I reached this Cole Porter-esque conclusion on Valentine’s Day when, in my ongoing quest to understand why some heterosexuals believe that gay marriage will destroy their “traditional” marriages, I stopped by the Central Park Zoo to interview the famously gay penguins, Roy and Silo. You may not know about Roy and Silo, but we New Yorkers have been mighty proud since they came out in 1998. Finally, instead of having New York’s collective sex life defined by the floozy, commitment-challenged heterosexual women of “Sex and the City” or the pages of personal ads taken out by single losers, we finally had a First Couple of Monogamy that would show the world that love and fidelity could still conquer all (plus, they looked great in their little tuxedos).

Roy and Silo’s love is a story for the ages. Like so many great lovers, Roy and Silo met in a zoo holding tank in 1998. They were young then, and unsure of themselves sexually like many adolescents (and when I say “adolescents,” of course, I mean me). But their attraction could not be denied, and they have remained inseparable, according to Central Park Zoo penguin keeper Rob Gramzay.

Gramzay knew that Roy and Silo had paired off, because at breeding time, they did everything the “straight” penguins did: they built a nest, they defended it from others and engaged in what zookeepers euphemistically call “ecstatic display.” It sounds kinky, but it simply means that the penguins stand straight up, stretch out their wings and entwine their necks.
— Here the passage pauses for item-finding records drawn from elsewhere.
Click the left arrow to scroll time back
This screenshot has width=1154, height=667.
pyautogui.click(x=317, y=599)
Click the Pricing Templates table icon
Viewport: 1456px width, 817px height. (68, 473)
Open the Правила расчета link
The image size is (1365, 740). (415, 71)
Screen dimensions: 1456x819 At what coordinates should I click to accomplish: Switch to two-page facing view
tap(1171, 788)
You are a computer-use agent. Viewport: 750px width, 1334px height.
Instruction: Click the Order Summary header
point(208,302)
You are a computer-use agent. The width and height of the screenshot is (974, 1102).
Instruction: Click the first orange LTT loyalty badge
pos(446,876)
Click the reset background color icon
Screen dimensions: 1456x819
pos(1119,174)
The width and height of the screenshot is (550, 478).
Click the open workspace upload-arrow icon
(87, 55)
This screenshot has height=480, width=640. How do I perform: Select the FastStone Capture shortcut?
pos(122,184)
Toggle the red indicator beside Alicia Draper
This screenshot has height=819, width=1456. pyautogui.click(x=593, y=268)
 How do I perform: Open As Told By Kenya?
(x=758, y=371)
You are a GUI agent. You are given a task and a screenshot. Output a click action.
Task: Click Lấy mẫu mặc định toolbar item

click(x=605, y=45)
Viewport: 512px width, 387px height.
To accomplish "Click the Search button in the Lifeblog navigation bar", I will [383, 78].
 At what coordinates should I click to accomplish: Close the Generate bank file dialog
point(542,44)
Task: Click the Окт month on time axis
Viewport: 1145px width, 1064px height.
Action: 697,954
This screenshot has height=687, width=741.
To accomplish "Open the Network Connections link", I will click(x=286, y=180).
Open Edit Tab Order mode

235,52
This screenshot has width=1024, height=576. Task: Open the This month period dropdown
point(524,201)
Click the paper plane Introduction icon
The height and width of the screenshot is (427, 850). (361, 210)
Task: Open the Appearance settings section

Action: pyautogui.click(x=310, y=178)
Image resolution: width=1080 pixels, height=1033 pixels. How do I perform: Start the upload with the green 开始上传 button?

It’s the penguin equivalent of going to City Hall in San Francisco. (As an aside, isn’t S.F. mayor Gavin Newsom a genius? By allowing gays to marry, not only is he sending a powerful civil rights message, but every one of those gay couples had to buy a marriage license. At $83 a pop, Newsom has added almost $400,000 to the strapped civic treasury–money that certainly won’t be refunded when President Bush amends the Constitution to do something no reasonable compassionate conservative would ever do: Make it less protective of individual freedom and personal liberty rather than more).

Back in the tank, Roy and Silo’s behavior indicated that they really wanted a kid. Zookeepers gave them a dummy penguin egg, just to see if they’d actually incubate it. When they did, zookeepers gave them an actual egg, which Roy and Silo again incubated. When the baby chick was born, Roy and Silo cared for it, feeding it yummy regurgitated smelt and keeping it warm until it could survive on its own.

Years later, Roy and Silo are still going strong. And so are all their heterosexual penguin pals who share the tank with them. So that dispels one myth about gay marriage: Roy and Silo’s commitment to each other has not destroyed the sanctity of the other penguin marriages. Gramzay said the penguin divorce rate remains the same as it was before Roy and Silo hooked up.

Not that you see much “hooking up.” I’ll admit it, I had gone to Central Park in hopes of seeing some hot gay penguin sex, but it turns out that penguins pretty much ignore each other until mating season, which begins in about six weeks. So when I visited the tank last week, Roy was puttering around with a rock while Silo swam and barely made eye contact. In other words, they looked liked an old married couple.

Besides, sex in the penguin world–straight or gay–isn’t all that hot (and it’s barely sex). Penguins don’t have genitals, per se, so gay penguin sex is exactly the same as straight penguin sex (not to be graphic here, but it basically involves the locking of cloacae. Can I say “cloacae” on a family Web site?). The only difference, Gramzay said, is that Roy and Silo unlock before, um, “completion.”

That sounded strange to me, so I called my thespian friend, Eric Oleson (it’s okay to call him that because he’s openly thespian). As a gay man, Oleson was impressed by Roy and Silo’s commitment to each other, despite a climax-free sex life. “It’s actually kind of sweet,” Oleson said. “They realize that they don’t have the equipment, yet they’re still devoted to each other. It shows that gay marriage is not just about sex.” (Another gay-marriage myth dispelled! Just because a couple can’t breed, doesn’t mean it can’t love. And, after all, Roy and Silo successfully adopted.)

So if Roy and Silo can do it, why can’t humans? Indeed, if homosexual marriages exist in the animal kingdom, they must be normal. Then again, many opponents of gay marriage say that anything animals do is, well, animalistic and they want no part of it. But by that logic, we should give up straight sex, too, because animals pretty much invented it (and the French perfected it). And if Roy and Silo haven’t destroyed the other penguins’ heterosexual relationships, why do so many human heterosexuals feel that their marriages will be undermined just because a few thousand gays in San Francisco are pledging to spend the rest of their lives together?

After all, human marriage has somehow survived a 50-percent divorce rate. As Roy and Silo prove in their tank in Central Park, marriage will survive letting gays into the imperfect club, too.